(Data records)
━━━
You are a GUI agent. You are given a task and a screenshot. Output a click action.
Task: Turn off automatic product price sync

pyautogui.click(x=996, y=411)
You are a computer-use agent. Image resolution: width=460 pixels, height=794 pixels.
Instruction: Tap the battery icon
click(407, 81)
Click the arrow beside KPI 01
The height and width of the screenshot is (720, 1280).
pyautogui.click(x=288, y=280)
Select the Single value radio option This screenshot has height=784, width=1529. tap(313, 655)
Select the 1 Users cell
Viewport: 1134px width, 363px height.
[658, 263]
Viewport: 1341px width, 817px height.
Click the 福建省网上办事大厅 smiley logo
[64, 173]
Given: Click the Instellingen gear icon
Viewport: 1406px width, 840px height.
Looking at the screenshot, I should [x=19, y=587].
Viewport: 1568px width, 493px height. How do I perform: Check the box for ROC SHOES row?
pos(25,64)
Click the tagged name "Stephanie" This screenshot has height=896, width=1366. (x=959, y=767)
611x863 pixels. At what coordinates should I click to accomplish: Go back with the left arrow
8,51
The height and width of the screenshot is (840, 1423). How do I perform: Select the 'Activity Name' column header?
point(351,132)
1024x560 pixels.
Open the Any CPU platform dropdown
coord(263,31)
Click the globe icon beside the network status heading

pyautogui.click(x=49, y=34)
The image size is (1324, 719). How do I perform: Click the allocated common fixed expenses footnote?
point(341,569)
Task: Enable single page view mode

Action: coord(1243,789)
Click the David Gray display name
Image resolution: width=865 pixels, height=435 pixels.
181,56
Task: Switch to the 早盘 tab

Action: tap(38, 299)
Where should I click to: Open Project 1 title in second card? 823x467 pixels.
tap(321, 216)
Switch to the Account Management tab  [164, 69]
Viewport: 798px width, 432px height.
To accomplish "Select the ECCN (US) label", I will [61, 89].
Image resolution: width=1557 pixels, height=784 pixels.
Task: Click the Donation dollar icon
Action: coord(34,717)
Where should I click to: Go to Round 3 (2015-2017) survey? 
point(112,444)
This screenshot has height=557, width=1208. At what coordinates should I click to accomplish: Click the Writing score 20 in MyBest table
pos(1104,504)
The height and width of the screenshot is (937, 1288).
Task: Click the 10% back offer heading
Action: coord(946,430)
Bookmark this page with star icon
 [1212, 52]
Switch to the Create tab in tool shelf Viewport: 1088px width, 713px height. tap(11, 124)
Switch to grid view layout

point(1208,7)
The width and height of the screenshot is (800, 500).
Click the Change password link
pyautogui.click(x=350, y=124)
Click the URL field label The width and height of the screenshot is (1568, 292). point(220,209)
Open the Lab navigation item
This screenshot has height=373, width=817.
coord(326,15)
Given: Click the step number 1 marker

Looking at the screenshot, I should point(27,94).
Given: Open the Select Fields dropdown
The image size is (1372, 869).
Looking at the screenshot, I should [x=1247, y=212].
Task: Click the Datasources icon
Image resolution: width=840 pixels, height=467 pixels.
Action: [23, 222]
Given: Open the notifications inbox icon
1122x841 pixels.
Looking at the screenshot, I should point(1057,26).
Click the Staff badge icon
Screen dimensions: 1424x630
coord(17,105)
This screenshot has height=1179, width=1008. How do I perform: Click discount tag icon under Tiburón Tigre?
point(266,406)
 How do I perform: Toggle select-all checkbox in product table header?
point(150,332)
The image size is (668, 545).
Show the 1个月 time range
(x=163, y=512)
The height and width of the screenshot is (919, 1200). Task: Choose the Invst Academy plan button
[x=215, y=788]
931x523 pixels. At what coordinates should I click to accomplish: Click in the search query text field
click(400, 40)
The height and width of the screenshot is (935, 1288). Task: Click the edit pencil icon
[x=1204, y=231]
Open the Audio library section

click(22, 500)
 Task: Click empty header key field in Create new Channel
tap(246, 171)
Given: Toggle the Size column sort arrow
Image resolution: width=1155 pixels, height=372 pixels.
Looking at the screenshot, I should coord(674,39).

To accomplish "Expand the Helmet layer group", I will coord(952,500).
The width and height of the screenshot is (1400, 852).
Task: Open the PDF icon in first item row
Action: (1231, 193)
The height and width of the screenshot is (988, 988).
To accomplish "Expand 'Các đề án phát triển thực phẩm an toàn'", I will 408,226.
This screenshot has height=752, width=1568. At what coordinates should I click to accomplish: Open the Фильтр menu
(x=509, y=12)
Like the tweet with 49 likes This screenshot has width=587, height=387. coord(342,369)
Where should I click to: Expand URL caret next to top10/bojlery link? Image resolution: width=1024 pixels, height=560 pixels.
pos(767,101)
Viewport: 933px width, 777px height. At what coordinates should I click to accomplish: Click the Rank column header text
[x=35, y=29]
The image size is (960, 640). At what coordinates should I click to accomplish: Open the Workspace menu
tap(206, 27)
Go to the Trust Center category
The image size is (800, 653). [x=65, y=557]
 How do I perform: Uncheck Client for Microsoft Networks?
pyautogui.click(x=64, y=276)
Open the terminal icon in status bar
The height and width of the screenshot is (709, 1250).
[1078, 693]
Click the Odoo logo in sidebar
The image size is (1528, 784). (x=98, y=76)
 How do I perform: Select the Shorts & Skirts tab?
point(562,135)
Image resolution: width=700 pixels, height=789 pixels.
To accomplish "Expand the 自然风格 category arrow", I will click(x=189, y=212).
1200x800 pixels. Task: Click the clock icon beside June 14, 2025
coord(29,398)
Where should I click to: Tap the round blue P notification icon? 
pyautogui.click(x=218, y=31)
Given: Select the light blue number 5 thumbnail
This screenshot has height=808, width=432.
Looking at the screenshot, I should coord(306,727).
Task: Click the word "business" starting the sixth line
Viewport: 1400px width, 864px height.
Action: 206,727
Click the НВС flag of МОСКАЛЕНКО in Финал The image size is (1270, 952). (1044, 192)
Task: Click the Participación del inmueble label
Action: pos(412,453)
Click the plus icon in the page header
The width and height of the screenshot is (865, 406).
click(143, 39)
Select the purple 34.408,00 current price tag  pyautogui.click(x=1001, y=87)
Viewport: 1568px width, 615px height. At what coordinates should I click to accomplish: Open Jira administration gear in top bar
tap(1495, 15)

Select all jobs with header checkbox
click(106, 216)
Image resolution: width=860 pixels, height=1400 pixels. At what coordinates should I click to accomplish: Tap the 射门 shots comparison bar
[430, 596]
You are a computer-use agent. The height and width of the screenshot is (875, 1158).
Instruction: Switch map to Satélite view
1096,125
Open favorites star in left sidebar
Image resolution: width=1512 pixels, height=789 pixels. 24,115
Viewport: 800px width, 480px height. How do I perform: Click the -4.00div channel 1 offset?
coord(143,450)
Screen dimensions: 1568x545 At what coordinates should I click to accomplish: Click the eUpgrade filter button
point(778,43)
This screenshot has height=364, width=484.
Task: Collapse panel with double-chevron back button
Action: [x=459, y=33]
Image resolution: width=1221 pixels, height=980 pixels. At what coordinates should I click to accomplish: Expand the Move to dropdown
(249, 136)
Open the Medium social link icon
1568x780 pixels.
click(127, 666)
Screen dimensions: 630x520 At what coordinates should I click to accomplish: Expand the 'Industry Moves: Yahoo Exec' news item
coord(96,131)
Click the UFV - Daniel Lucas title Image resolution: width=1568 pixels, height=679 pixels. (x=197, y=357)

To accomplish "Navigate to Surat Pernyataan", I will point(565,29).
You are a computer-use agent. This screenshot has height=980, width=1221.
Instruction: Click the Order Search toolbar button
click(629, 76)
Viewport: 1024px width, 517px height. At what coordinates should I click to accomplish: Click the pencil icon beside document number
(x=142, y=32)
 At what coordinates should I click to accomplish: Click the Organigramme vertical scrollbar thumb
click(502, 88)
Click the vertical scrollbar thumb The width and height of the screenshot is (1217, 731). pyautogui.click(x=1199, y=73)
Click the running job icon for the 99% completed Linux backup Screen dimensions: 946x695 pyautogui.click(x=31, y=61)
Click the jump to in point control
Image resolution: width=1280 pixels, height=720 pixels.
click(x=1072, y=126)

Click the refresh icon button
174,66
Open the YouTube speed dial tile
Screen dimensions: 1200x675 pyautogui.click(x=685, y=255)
━━━
▶ [Task brief]: Copy only this part of the entries above: the line with "This screenshot has height=1179, width=1008.", the line with "The height and width of the screenshot is (988, 988).", and the lines between, all exactly as written.

▶ [Result of the exercise]:
This screenshot has height=1179, width=1008. How do I perform: Click discount tag icon under Tiburón Tigre?
point(266,406)
 How do I perform: Toggle select-all checkbox in product table header?
point(150,332)
The image size is (668, 545).
Show the 1个月 time range
(x=163, y=512)
The height and width of the screenshot is (919, 1200). Task: Choose the Invst Academy plan button
[x=215, y=788]
931x523 pixels. At what coordinates should I click to accomplish: Click in the search query text field
click(400, 40)
The height and width of the screenshot is (935, 1288). Task: Click the edit pencil icon
[x=1204, y=231]
Open the Audio library section

click(22, 500)
 Task: Click empty header key field in Create new Channel
tap(246, 171)
Given: Toggle the Size column sort arrow
Image resolution: width=1155 pixels, height=372 pixels.
Looking at the screenshot, I should coord(674,39).

To accomplish "Expand the Helmet layer group", I will coord(952,500).
The width and height of the screenshot is (1400, 852).
Task: Open the PDF icon in first item row
Action: (1231, 193)
The height and width of the screenshot is (988, 988).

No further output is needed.